### [Supplied data]
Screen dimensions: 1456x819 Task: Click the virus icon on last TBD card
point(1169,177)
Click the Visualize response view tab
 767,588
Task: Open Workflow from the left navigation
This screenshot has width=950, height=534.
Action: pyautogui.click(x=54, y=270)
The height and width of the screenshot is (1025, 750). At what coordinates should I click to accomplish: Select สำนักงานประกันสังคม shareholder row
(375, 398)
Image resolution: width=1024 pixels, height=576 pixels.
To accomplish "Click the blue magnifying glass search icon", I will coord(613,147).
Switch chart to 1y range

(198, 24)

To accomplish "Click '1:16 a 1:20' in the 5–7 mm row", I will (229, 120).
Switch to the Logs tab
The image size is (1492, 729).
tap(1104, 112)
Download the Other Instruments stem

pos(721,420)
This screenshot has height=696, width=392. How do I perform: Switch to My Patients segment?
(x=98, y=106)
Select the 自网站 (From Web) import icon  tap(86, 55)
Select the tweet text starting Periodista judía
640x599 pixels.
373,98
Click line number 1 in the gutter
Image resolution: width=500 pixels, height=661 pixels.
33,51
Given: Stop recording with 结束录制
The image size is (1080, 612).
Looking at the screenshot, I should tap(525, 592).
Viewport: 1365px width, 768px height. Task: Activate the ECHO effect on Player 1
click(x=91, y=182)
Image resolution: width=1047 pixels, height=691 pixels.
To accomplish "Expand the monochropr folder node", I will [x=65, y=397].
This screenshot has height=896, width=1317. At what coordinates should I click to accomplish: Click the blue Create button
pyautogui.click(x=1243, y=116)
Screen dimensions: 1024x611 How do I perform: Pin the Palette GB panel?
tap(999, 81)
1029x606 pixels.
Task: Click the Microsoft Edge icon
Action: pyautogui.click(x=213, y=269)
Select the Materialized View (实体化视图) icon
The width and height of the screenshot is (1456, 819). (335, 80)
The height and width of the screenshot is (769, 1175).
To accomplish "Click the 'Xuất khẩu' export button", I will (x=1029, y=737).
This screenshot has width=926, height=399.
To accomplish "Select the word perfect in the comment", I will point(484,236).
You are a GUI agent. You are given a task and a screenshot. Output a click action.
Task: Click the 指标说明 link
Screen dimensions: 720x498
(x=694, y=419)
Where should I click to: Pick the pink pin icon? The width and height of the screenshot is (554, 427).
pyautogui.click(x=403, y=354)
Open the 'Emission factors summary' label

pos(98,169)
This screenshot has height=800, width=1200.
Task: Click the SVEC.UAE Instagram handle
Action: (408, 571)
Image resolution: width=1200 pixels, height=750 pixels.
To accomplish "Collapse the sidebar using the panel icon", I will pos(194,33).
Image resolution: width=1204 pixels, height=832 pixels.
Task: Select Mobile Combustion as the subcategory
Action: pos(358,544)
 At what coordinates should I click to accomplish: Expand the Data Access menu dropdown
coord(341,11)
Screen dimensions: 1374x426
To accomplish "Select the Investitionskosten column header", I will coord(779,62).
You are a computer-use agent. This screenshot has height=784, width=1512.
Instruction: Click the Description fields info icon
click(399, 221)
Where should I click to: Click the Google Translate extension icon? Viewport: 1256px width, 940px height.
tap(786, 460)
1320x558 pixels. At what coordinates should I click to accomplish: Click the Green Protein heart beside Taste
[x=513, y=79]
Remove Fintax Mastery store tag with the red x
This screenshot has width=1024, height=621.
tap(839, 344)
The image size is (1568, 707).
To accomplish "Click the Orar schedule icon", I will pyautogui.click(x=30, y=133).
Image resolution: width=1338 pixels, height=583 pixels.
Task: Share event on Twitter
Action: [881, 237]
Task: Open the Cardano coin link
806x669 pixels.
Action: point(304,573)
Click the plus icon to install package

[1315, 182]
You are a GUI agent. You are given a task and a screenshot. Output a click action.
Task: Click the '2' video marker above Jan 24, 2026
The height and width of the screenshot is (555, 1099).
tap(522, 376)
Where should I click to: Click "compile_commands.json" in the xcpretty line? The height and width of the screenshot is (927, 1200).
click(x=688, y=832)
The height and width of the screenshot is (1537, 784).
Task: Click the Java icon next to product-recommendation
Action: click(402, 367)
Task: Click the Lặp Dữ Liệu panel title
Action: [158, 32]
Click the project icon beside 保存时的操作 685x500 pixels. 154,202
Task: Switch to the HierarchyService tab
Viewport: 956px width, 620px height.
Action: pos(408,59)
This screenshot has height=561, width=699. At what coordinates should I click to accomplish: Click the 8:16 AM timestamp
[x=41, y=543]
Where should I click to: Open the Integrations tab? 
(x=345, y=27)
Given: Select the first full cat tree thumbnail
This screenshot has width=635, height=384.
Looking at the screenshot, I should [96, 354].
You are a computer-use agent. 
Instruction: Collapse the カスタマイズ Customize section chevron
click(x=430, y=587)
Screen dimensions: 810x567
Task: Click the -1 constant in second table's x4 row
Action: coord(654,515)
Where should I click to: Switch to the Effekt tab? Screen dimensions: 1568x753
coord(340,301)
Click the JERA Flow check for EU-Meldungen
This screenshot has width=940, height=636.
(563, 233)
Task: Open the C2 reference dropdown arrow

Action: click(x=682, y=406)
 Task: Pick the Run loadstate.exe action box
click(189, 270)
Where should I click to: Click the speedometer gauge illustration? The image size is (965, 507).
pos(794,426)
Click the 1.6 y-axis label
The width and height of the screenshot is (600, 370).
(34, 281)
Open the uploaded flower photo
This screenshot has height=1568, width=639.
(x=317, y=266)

### [What to do]
Extract the lines of the preceding material that run from the line with "Screen dimensions: 1024x611" through the line with "This screenshot has width=926, height=399.", inclusive, reproducing them exactly and adding nothing.

### [Solution]
Screen dimensions: 1024x611 How do I perform: Pin the Palette GB panel?
tap(999, 81)
1029x606 pixels.
Task: Click the Microsoft Edge icon
Action: pyautogui.click(x=213, y=269)
Select the Materialized View (实体化视图) icon
The width and height of the screenshot is (1456, 819). (335, 80)
The height and width of the screenshot is (769, 1175).
To accomplish "Click the 'Xuất khẩu' export button", I will (x=1029, y=737).
This screenshot has width=926, height=399.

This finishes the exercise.